El veliz ha sido motivo de muchas historias:
Las que narraron los sobrevivientes del Titanic, y que referían a personas que se aferraban a velices que flotaban entre trozos de hielo, esperando el imposible rescate o la muerte segura.
La de la novia que, furtivamente, escapa por la ventana o el traspatio.
Recordar ese veliz que acompañó el brillo de los ojos verdi pardos de la novia, aquél al que le grabaron su nombre los enamorados, en medio de un corazón; testigo de momentos intensos en que los amantes se entregaban y hacían el amor.

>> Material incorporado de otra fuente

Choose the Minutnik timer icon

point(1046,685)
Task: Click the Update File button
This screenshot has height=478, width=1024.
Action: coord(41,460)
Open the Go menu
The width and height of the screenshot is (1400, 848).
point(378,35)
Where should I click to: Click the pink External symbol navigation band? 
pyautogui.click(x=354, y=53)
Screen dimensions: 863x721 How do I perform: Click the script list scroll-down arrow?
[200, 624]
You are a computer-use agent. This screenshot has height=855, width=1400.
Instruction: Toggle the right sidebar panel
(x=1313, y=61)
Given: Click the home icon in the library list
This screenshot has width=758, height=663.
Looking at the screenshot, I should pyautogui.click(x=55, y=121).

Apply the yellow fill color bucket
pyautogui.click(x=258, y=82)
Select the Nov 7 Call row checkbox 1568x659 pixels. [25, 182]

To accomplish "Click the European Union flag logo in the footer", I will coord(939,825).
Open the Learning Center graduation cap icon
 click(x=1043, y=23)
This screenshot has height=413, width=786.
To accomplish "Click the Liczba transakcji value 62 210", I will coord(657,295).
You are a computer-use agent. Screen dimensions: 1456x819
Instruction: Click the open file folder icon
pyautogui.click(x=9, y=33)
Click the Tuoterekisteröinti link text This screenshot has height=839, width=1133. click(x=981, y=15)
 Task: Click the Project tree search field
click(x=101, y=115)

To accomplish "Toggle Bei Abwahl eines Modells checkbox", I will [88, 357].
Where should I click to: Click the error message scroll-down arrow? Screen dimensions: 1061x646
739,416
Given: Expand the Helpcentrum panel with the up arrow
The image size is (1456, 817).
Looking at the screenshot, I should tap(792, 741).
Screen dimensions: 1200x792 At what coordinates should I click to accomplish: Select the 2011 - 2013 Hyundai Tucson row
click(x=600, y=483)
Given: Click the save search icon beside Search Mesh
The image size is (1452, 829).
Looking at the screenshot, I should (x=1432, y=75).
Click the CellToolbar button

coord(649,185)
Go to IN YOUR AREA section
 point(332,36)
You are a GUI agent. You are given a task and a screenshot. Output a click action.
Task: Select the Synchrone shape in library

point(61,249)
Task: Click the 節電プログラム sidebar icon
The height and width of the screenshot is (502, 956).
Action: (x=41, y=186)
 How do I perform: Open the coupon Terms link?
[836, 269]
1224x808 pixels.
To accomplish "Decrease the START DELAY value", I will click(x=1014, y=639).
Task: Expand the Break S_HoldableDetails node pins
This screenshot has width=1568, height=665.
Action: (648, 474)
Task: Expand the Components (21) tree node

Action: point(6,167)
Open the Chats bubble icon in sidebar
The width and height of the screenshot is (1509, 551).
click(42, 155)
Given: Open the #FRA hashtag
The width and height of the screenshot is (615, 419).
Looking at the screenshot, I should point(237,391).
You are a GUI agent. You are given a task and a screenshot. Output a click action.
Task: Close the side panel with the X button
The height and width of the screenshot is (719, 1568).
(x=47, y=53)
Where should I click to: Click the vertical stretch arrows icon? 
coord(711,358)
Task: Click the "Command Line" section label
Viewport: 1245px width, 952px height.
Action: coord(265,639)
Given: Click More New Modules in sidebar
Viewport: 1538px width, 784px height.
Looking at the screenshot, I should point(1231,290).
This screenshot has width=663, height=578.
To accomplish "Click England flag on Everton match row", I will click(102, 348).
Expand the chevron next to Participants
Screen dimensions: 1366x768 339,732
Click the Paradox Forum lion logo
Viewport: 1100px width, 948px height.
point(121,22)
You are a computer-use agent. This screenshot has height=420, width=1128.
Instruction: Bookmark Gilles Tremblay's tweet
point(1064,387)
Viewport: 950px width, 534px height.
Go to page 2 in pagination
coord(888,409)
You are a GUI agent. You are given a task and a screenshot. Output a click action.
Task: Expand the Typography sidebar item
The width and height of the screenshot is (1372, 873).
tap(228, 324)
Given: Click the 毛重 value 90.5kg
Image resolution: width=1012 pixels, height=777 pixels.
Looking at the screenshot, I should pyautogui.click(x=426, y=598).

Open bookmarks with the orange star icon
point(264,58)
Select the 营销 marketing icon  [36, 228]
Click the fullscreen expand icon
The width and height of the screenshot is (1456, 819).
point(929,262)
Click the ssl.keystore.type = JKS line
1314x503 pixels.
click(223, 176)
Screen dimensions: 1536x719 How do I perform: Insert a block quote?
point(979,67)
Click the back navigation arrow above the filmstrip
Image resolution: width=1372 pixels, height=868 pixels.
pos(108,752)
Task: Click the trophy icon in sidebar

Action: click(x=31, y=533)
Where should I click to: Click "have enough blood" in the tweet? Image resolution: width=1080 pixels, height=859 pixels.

Juntos, los jóvenes acercan mano con mano mientras sostienen el asa del veliz donde van guardadas todas sus ilusiones. Días felices que representa ese cajón de cuero o de lámina.
Veliz que alguna vez salió del pueblo, empolvado y endurecida la baqueta, como compañero fiel del que migra a las grandes ciudades en busca de mejores condiciones de vida.
Ahora, Sansonite, ícono indiscutible de implementos para viajes, ha iniciado la fabricación a mano de velices de la nostalgia, a semejanza de los que se usaban en los años 20 y 30 del pasado siglo.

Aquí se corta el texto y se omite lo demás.